As far as battery electric trucks are concerned, charging infrastructure is a big issue. Today we have 48V architecture, 96V and so on. MBEV trucks have already entered the mining segment with companies like BYD and Volvo Trucks having the technology. Hydrogen powered drivelines have exciting prospects too. Annirudha hoped for experimental launches or a captive customer for pilot runs. Various efforts are under the process working on auto components and other OEMs. As a forecast, he projected the ecosystem to be up and running over the next half a decade.

Further Daniel Majewski, Head of Strategy R&D and System Solutions, ZF, Commercial Vehicle Solutions, brought it into context. He said,“The key to success is to make autonomous solutions adaptable and interoperable.” Connecting the dots, Annirudhha mentioned, the work on autonomous trucks has already begun in India. Solutions that will be apt for Indian will need to align with the wide CV segment. India has trucks starting from 14- to 48-tonne having multi- axle configurations. Moreover, the Total Cost of Ownership (TCO) and active safety assist features will continue to be prioritised. These will have to cater to the price sensitivity in the Indian market. ADAS level-1 trucks have already hit the roads from the Tata Motors stable, for instance.

Autonomous trucks have a long way to go though. The concept is not just to make the truck work independent of the driver but also focusing on the entire ecosystem. For example, if the truck is delivering the goods, there should be someone to receive it. Commenting on the future, Carl-Magnus Norden, Founder, Volta Trucks said, “Autonomous trucking has a huge growth potential, we are witnessing the start of it, within the span of 10-15 years we will move beyond diesel engines completely.” Autonomous solutions can also be among the major contributors for public transport.

Future Mass Transit

Traffic congestion in metropolitan areas is like an active volcano just ready to erupt. Let’s take Mumbai for instance, covering 10 kms in peak hour is a nightmare. Improving public transport will encourage users to opt for it over private modes. Here, autonomy was split into a three-part consideration: ecurity, ease of use and cost reduction. A comparison of e-bus annual running costs was looked at with autonomous shuttle TCO.

While ebuses account for 65 per cent costs attributed to human capital, the shuttles account for 30 per cent on the same scale. Back in July 2020, Navya launched the autonomous L4 shuttle service in a closed environment with a vision on aspects like a structured value chain, political dynamics, legal framework, realistic expectations and technology breakthrough.

Today’s shared mobility market is valued about USD 835 bn which is shared across (Carsharing, Ridehailing, DRT, Public transport, etc).
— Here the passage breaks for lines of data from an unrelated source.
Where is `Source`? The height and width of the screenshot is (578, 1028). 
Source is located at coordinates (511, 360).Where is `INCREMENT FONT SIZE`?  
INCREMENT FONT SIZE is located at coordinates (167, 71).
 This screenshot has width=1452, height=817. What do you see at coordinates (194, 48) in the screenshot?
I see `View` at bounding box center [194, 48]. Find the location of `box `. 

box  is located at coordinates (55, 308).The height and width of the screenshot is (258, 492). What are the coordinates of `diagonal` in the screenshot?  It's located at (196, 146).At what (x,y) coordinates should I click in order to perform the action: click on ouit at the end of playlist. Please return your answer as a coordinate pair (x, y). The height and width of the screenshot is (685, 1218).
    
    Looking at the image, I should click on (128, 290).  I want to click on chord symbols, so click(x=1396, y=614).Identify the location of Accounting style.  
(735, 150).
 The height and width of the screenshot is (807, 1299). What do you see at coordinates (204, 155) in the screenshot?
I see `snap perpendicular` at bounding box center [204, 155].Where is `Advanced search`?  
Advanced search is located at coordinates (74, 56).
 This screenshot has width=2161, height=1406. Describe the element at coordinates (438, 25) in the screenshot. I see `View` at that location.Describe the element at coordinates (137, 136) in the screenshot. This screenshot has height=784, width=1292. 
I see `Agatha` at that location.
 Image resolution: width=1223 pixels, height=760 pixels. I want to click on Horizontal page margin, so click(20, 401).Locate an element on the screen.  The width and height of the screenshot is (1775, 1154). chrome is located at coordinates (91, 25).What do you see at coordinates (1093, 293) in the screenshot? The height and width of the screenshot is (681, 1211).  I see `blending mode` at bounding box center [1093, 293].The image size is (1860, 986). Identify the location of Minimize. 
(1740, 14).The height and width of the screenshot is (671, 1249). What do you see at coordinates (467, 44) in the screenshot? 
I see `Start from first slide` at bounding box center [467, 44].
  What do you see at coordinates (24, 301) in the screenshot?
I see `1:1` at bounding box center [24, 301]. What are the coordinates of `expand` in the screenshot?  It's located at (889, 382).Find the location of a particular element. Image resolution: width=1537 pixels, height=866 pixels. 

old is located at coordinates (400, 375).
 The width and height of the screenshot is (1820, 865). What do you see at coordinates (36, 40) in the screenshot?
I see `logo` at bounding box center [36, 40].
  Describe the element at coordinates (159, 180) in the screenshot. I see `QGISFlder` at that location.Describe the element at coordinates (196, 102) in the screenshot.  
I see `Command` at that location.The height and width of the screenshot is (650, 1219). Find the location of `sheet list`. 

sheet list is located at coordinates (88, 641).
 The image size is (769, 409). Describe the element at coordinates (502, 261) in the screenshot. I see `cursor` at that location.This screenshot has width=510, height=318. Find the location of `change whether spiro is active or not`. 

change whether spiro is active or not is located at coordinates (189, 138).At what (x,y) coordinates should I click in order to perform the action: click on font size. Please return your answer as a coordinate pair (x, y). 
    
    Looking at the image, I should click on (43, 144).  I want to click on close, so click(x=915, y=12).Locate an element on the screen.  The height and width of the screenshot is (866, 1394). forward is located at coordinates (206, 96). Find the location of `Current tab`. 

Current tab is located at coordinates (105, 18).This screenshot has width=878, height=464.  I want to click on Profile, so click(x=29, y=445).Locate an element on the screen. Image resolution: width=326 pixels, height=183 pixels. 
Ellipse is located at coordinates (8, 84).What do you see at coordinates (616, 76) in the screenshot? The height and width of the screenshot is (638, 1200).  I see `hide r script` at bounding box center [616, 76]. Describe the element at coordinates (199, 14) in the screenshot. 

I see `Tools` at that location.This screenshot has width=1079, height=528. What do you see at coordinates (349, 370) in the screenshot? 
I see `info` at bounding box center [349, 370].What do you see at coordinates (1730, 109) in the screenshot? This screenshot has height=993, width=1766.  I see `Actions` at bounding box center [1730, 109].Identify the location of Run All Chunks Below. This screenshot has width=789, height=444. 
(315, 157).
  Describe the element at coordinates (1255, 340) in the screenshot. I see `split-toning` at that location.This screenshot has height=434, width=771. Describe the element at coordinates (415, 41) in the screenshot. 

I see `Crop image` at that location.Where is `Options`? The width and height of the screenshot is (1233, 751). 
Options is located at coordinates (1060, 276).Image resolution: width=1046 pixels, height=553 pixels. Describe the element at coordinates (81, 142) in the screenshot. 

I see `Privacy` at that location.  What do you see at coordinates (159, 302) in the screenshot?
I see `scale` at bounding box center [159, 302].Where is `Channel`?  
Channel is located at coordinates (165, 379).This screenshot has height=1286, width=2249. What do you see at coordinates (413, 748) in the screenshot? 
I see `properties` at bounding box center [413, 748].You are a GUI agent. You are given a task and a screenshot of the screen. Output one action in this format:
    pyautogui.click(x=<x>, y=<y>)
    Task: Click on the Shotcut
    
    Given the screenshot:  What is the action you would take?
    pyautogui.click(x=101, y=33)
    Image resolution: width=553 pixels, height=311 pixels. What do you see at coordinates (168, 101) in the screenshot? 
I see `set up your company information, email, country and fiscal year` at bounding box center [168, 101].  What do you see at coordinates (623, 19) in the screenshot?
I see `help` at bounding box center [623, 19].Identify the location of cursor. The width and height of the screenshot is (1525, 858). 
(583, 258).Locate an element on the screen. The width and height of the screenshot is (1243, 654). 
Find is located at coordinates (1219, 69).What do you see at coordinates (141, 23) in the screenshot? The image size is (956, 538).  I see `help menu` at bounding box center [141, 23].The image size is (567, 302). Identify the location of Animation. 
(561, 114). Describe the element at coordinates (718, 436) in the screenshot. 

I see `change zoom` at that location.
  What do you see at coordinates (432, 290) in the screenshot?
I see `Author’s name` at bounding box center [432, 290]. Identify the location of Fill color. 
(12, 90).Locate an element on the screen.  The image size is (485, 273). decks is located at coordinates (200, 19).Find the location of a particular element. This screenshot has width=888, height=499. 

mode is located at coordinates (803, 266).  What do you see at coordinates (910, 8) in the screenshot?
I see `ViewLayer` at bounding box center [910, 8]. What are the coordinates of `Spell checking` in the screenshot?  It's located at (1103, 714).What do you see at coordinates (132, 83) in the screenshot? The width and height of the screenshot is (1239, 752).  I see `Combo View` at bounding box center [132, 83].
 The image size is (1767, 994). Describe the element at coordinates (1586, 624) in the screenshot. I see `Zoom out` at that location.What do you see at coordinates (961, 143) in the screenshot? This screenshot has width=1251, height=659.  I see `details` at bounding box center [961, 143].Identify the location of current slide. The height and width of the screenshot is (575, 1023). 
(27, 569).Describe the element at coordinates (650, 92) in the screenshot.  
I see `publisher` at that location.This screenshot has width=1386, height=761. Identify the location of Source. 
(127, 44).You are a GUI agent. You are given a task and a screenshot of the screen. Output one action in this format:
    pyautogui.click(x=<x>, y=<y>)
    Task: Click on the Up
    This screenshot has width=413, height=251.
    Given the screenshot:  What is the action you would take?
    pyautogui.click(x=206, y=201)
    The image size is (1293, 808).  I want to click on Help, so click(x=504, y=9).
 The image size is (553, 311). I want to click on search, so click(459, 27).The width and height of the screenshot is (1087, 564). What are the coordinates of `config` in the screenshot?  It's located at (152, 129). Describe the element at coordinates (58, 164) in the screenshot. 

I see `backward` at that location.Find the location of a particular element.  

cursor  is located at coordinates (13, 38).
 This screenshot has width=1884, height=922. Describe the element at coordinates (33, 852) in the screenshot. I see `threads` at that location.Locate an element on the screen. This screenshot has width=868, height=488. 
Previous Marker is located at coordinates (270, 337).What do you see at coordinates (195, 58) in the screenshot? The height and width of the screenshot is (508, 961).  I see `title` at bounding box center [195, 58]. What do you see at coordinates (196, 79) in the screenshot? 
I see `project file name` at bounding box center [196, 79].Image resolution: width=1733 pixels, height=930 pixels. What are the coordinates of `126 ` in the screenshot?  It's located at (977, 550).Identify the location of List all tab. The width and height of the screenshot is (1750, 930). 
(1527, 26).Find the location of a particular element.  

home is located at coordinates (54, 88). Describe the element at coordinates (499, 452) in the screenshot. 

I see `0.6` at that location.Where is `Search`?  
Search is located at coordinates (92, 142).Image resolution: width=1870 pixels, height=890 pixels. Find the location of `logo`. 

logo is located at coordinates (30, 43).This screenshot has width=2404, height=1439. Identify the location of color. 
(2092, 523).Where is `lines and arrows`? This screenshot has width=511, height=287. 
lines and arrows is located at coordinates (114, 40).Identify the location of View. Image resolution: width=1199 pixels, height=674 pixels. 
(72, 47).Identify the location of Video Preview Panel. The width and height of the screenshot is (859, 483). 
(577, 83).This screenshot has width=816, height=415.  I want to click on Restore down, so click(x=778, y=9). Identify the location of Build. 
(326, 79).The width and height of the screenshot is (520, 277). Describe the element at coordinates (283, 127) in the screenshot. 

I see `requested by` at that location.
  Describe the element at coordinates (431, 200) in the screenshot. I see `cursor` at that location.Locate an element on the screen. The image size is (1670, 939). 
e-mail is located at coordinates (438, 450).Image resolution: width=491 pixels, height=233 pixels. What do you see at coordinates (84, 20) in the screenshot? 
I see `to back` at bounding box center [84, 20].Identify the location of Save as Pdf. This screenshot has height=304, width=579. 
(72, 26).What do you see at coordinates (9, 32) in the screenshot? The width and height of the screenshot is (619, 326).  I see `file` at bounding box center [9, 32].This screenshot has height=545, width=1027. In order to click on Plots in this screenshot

By 2030, this market is expected to grow to USD two trn courtesy a significant growth in DRT and public transport stated Shwetha Surender, Director, Frost and Sullivan. With the emphasis on autonomous vehicles, the industry could see mass adoption with LIDAR and autonomous software costs expected to go down by 2025 and 2030 respectively.

Future-Gen Automotive

For growth of any industry collaboration is of utmost importance. A tug of war between automotive manufacturers and IT Giants has always been in the picture. The value proposition for software- defined vehicle for automotive ecosystem brings faster development time, highly scalable business models, and reduced detection and overall complexity of vehicle. According to Somasundharam Muthumanickam, Lead Software Architect, Automated Driving, ZF Group, ” The conventional way of development for new technology can be faster, the overall complexity where a vehicle uses multiple ECUs can be much simpler, while today many vehicles are a mix of electronics and hardware this is where software based automotive ecosystem has the advantage.” Further Anuj Jain, Mobility Expert (Strategy & Business Development, AWS Automotive) VP Bosch, stated vehicles today roll out from the showroom with all loaded features. In the near future, with software capabilities they will be regularly updated with features on the personalisation front and improving safety features.